Trout Unlimited’s conservation strategy is: Protect, Reconnect, Restore, Sustain.


Sometimes the best way to help a place is to leave it alone.  In areas with intact habitat and healthy populations of wild trout, TU advocates for responsible use and lasting protection.  The chapter has partnered with the Heritage Conservancy to permanently protect a streamside property in the Cooks Creek Watershed, Bucks County’s largest coldwater watershed, with a conservation easement.


A trout’s ability to migrate, to move upstream or downstream, in response to changing conditions often determines its ability to survive.  The chapter completed a dam removal on Watson Creek in 2009, resulting in improved fish passage, especially giving trout access to cooler water temperatures and higher quality spawning habitat in upstream reaches.


Even if all intact habitat is protected it still would not be enough to ensure healthy populations of wild trout.  Reclaiming habitat that has been lost due to development and incompatible land use is critical if we expect to have robust wild trout populations in the future.  Chapter members have completed numerous stream projects that restore habitat for wild trout.
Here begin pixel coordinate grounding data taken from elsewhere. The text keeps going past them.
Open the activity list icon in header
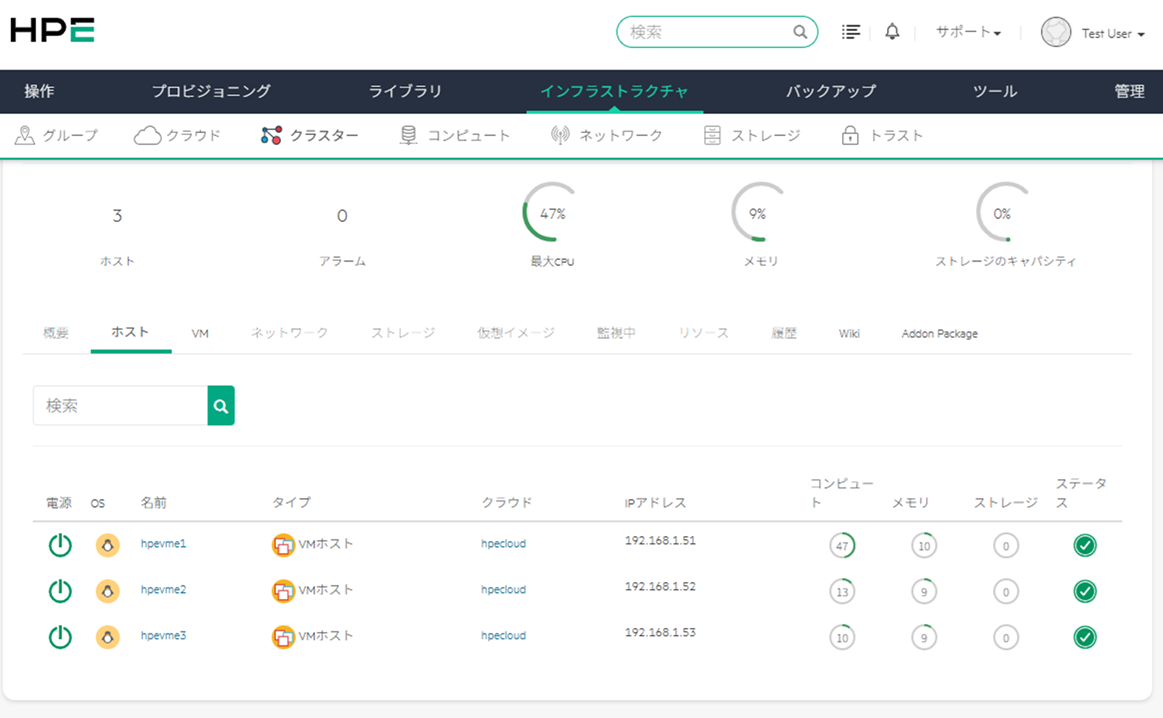tap(850, 32)
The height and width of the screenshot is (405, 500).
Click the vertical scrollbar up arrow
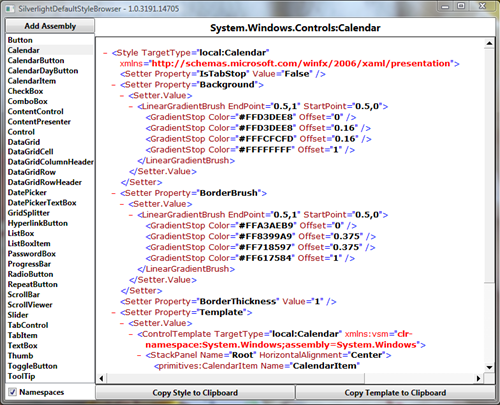(489, 43)
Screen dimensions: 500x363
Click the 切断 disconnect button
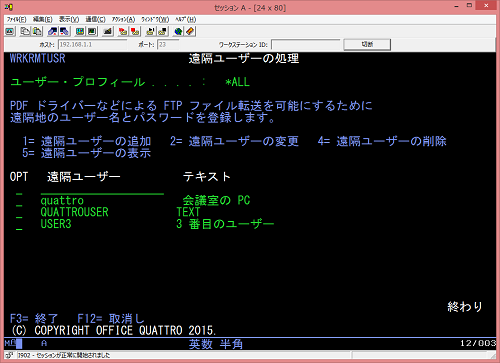(x=367, y=44)
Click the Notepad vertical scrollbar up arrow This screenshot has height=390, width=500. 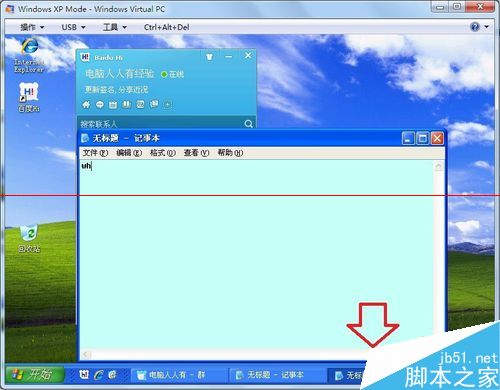[439, 166]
If we don’t empower and inspire others, especially children, to continue our conservation work in the future, all of our efforts today may not matter.  The chapter works with several area schools on the Trout in the Classroom program to educate and inspire the next generation of stream conservationists.

Bucks County Trout Unlimited has active, ongoing conservation efforts in all three of our largest coldwater watersheds, Cooks Creek, Mill Creek and Aquetong Creek.